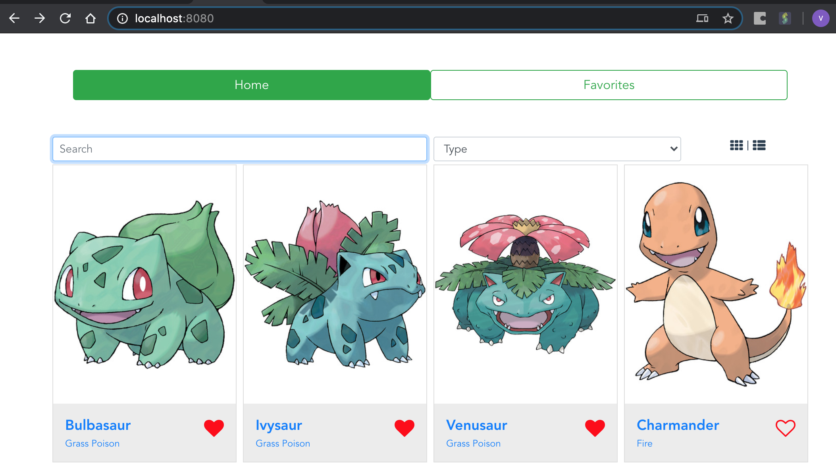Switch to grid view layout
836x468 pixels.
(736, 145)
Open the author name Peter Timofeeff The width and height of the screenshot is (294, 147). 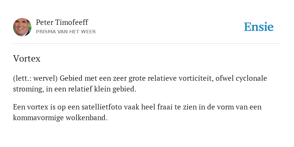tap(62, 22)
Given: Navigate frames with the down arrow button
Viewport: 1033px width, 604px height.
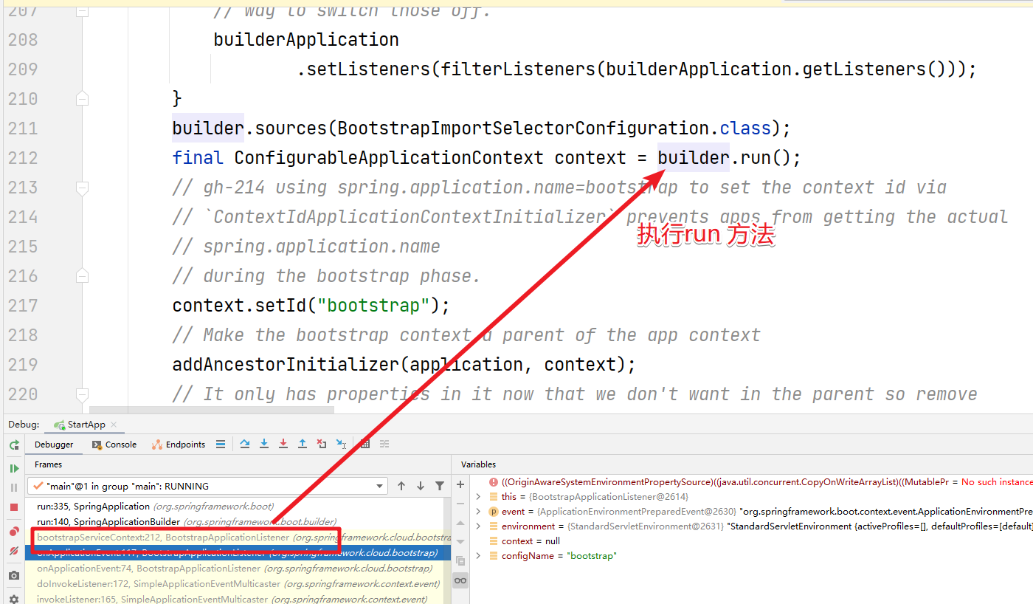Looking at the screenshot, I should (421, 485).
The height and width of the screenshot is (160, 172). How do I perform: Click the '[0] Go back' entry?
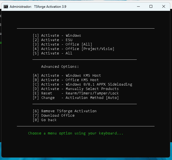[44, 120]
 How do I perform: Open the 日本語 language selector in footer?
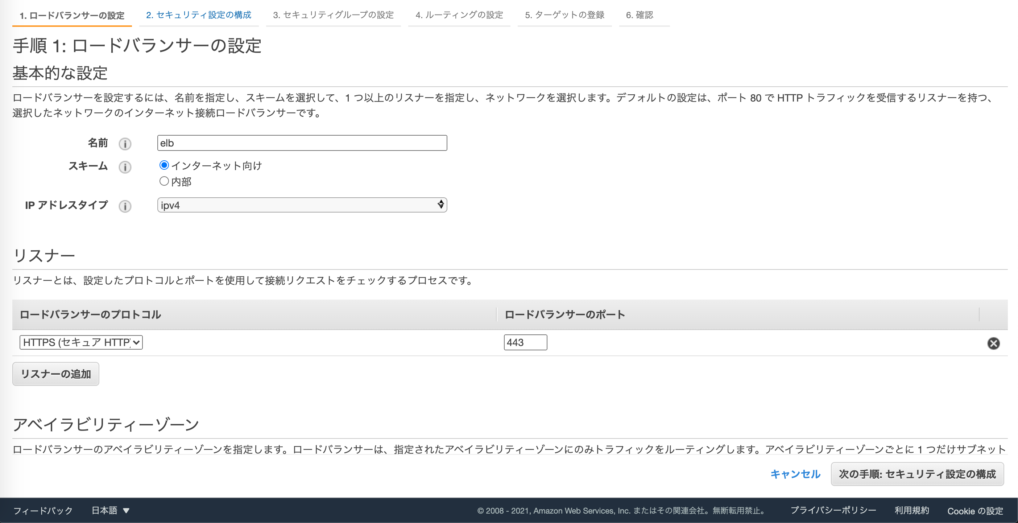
===
● **주어진 요청**: 레코드에서 "perform" 문자열이 포함된 줄이 몇 개인지 숫자만 적으세요.

● **문제 풀이**: 2